**ACTION ITEM**
Begin with the line holding "Task: Open the Terminal Hockey team link", then print every line after it through the end of the data, exactly and with nothing added.

Collected data entries
--------

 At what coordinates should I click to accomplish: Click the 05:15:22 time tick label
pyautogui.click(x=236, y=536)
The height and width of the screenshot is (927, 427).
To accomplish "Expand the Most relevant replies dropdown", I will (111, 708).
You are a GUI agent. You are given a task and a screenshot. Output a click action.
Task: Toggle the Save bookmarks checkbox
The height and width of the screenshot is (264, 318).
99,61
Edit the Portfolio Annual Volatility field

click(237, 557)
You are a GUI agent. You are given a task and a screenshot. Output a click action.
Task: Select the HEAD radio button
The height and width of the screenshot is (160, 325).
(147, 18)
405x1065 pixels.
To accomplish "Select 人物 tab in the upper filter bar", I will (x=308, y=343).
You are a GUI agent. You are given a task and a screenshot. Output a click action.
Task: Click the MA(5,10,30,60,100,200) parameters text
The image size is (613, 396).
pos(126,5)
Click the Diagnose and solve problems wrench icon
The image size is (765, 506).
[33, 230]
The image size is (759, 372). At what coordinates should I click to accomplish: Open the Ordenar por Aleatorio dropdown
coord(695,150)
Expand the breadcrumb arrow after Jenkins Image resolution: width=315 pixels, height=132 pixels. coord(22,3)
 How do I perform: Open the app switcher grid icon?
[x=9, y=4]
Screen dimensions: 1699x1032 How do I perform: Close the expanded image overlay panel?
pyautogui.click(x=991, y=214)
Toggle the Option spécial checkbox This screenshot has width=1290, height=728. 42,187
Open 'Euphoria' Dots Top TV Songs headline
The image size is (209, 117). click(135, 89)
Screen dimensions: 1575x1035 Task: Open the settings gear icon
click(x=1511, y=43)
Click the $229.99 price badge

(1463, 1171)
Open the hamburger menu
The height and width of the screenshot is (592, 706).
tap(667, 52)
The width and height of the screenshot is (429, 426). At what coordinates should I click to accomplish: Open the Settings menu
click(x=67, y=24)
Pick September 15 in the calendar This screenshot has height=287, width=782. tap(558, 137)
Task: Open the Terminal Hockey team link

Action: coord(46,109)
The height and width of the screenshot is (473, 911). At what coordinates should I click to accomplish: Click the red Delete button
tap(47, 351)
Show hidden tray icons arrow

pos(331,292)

--------

**ANSWER TO THE PROBLEM**
Task: Open the Terminal Hockey team link

Action: coord(46,109)
The height and width of the screenshot is (473, 911). At what coordinates should I click to accomplish: Click the red Delete button
tap(47, 351)
Show hidden tray icons arrow

pos(331,292)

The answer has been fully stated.